----- ENTRIES PROVIDED
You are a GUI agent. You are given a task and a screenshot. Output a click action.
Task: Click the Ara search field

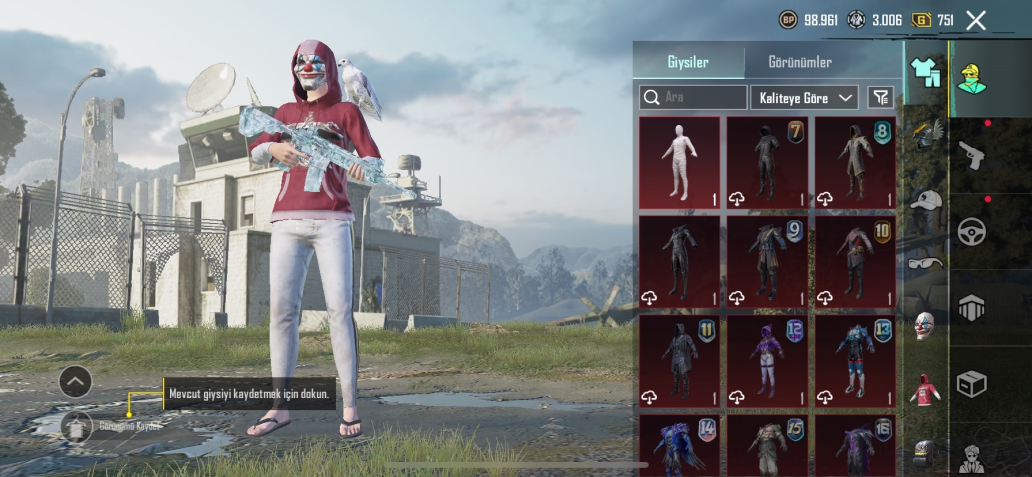point(694,97)
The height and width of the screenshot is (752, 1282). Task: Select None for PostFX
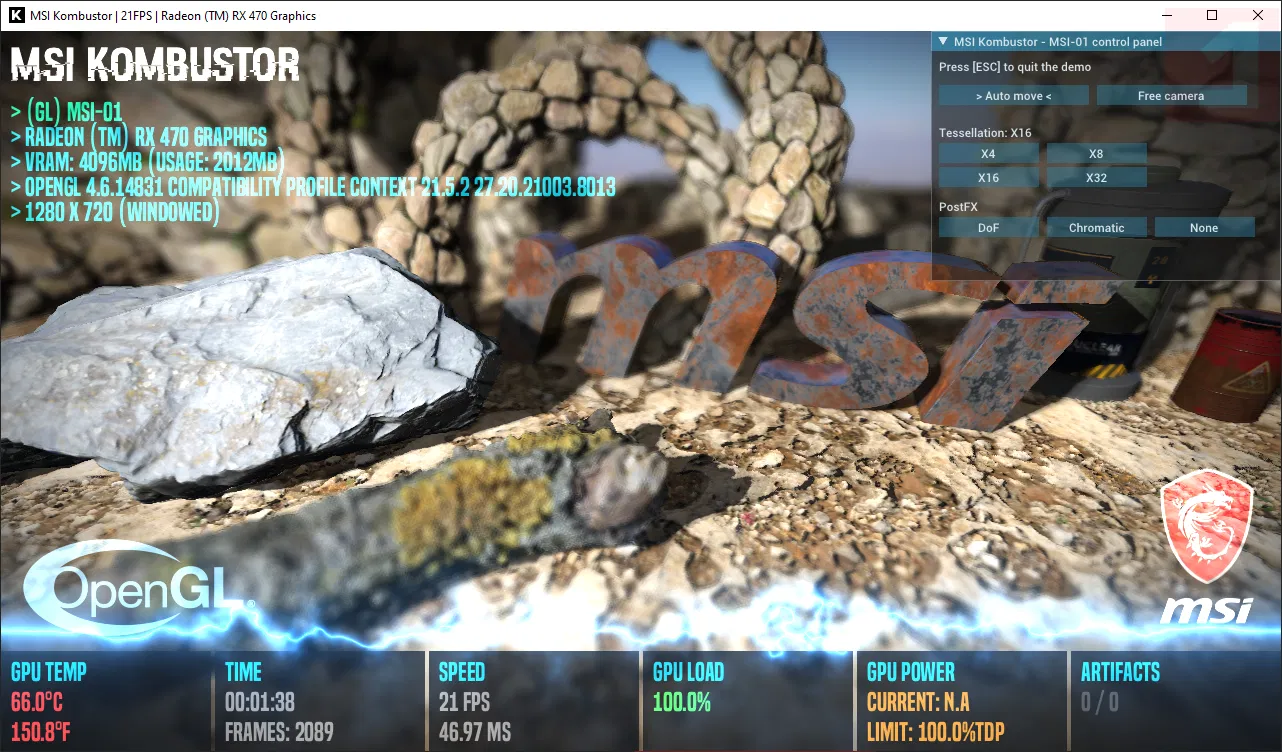tap(1204, 228)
----------
**REQUEST:**
Count the lines of the material above that contain the word "screenshot". Reply with the number alone.

**FINISHED EXERCISE:**
2